The dogma on oats toxicity for patients with celiac disease was challenged by Janatuinen et al in 1995 83. Follow-up evidence-based clinical studies, in children and adults, confirmed avenin not to be harmful, neither clinically or at the mucosal level. This holds true also for dermatitis herpetiformis 84. All gluten-intolerant patients in Finland, both children and adults, have been allowed to consume oats for the last decade. Today 86% of all diagnosed patients have a gluten-free diet including oats. In Europe, an allowance of oats that does not contain wheat, rye, or barley and the gluten level does not exceed 20 ppm, may be determined at the national level. In the United States, oats are not included as one of the prohibited grains and can be labeled as gluten-free, as long as the oats contain <20 ppm gluten. Barley is the grain that often contaminates oats 85, 86. The US Food and Drug Administration has stated that for most individuals with celiac disease, oats can add whole-grain options, nutrient enrichment, and dietary variety. Health Canada in their 2015 review confirms the 2007 conclusions made by Health Canada on the safety of the introduction of uncontaminated oats into the gluten free diet of individuals with celiac disease. More recent information establishes no evidence to restrict such consumption to a limited daily amount 87.

Starch hydrolysates of wheat origin—wheat-based glucose syrups, dextrose, and maltodextrins—are found in >50% of European processed food. It was shown that these common foodstuffs and ingredients elicited no harmful effects to patients with celiac disease 88. The wheat origin of these ingredients does not have to be mentioned on the label of the final foodstuff intended to the end consumer (Commission Directive 2007/68/EC).

Development of adjunctive or alternative therapies is on its way. There are several novel treatment pipelines within academy and industry. Examples are the ideas of using glutenases as a drug to degrade the ingested gluten, polymers to bind and sequester the gluten to the feces, and also vaccine development for an immunotherapy to induce tolerance towards gluten 1.


Celiac disease is an autoimmune disorder that damages the small intestine and inhibits absorption of nutrients. People with celiac disease cannot tolerate gluten, a protein in wheat, rye, barley, and in some products such as medicines, vitamins, and lip balms. When affected people eat food with gluten, or use a product with gluten, the immune system reacts by damaging tiny parts of the lining of the small intestine called villi. Because villi normally allow the blood to absorb nutrients from food, affected individuals become malnourished 89. Classic signs and symptoms are caused by inflammation of the gastrointestinal tract and may include diarrhea, weight loss, abdominal pain, swelling, and food intolerance. However, many people have other symptoms involving many body systems, and some people have no symptoms 90, 91. While celiac disease tends to run in families, it does not follow a specific inheritance pattern.

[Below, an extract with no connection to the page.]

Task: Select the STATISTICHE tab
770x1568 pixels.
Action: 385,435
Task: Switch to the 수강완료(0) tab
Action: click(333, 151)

The risk to develop celiac disease is raised by having certain forms of the HLA-DQA1 and HLA-DQB1 genes 89. Treatment is a lifelong, gluten-free diet 91.

The long-term outlook (prognosis) for people with celiac disease can vary because some people have no symptoms, while others have severe malabsorption features. Overall, people with untreated or unresponsive celiac disease have increased early mortality compared to the general population 92. Without diagnosis and treatment, celiac disease is ultimately fatal in 10 to 30% of people. Currently this outcome is rare, as most people do well if they avoid gluten 93.

Following a gluten-free diet heals the damage to the intestines and prevents further damage. This healing most often occurs within 3-6 months in children and may take 2-3 years in adults. In rare cases there can be long-term damage to the lining of the intestines before the diagnosis is made 94. Strictly adhering to a gluten-free diet also significantly decreases the risk of cancer 93.